Ripple Price: Daily Chart Suggests Further Downside
Unless Ripple buyers manage to stay beyond the 100-day EMA, the XRP bears look set to approach the 50% Fibonacci retracement of October 2024 to July 2025 rally, close to $2.08, followed by February’s low of $1.77 and the 61.8% Fibonacci ratio surrounding $1.70.
However, a horizontal area comprising levels from November 2024, near $1.63-$1.58, appears to be a tough nut to crack for Ripple bears.
Following that, sellers can for a gradual south-run targeting the late 2024 bottom of $0.49, with the 78.6% Fibonacci retracement of $1.17 and the $1.00 likely acting as intermediate halts.
Alternatively, XRP rebound needs successive daily closings beyond the multi-month support-turned-resistance surrounding $2.35.

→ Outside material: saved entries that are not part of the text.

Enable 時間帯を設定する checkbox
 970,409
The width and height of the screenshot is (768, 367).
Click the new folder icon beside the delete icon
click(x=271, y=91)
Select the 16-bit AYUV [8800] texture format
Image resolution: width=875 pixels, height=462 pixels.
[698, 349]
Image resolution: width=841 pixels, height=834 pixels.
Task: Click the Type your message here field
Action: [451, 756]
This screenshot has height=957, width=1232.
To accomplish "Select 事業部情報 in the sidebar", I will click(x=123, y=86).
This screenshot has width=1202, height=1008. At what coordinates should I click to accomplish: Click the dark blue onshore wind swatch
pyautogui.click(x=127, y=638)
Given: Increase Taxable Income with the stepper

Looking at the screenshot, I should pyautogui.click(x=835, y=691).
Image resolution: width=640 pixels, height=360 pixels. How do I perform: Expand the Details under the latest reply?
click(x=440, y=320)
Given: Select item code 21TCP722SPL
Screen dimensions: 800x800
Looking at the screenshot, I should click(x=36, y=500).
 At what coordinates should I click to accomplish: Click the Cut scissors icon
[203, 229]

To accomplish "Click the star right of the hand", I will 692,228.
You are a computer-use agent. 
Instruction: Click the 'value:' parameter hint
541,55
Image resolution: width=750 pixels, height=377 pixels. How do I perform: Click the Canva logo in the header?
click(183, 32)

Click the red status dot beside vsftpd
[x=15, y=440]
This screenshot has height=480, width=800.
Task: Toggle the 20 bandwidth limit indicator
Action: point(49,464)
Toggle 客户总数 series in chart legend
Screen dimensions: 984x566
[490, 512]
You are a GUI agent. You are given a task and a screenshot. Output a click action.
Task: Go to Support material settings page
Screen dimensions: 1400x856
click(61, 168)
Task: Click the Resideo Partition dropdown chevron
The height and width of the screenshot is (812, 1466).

After which, the 200-day EMA and horizontal hurdle from March, respectively near $2.62 and $2.65, could challenge the buyers before directing them to the 100-day EMA hurdle of $2.78.
Should XRP bulls keep reins past $2.78, a 10-week descending resistance line surrounding $3.05 will be the last line of defense for the bears.
Conclusion
The crypto market’s latest pessimism took clues from the broad U.S.-China trade war and the ETF outflows, apart from the other geopolitical and shutdown fears. However, the traders may witness a recovery during late October as legislators from Washington prepare multiple measures to reopen the government after a three-week shutdown.
Also likely to support the risk appetite, as well as the cryptocurrencies, is the recent shift in the Sino-American trade war concerns and the scheduled publication of the U.S. Consumer Price Index (CPI) for September. Earlier in October, the U.S. Bureau of Labor Statistics (BLS) confirmed the release of October 24 based on available data, which in turn could give a sense of relief to the traders after multiple days of statistical blackout due to the U.S. shutdown.
Apart from the U.S. CPI, China’s third quarter (Q3) Gross Domestic Product (GDP) and preliminary readings of October Purchasing Managers Index (PMI) from major economies will also entertain the market players.
Should the potential optimism materialize, the XRP may witness a stronger recovery than the BTC and the ETH, as fears surrounding ETF outflows and technical patterns may weigh on the crypto majors.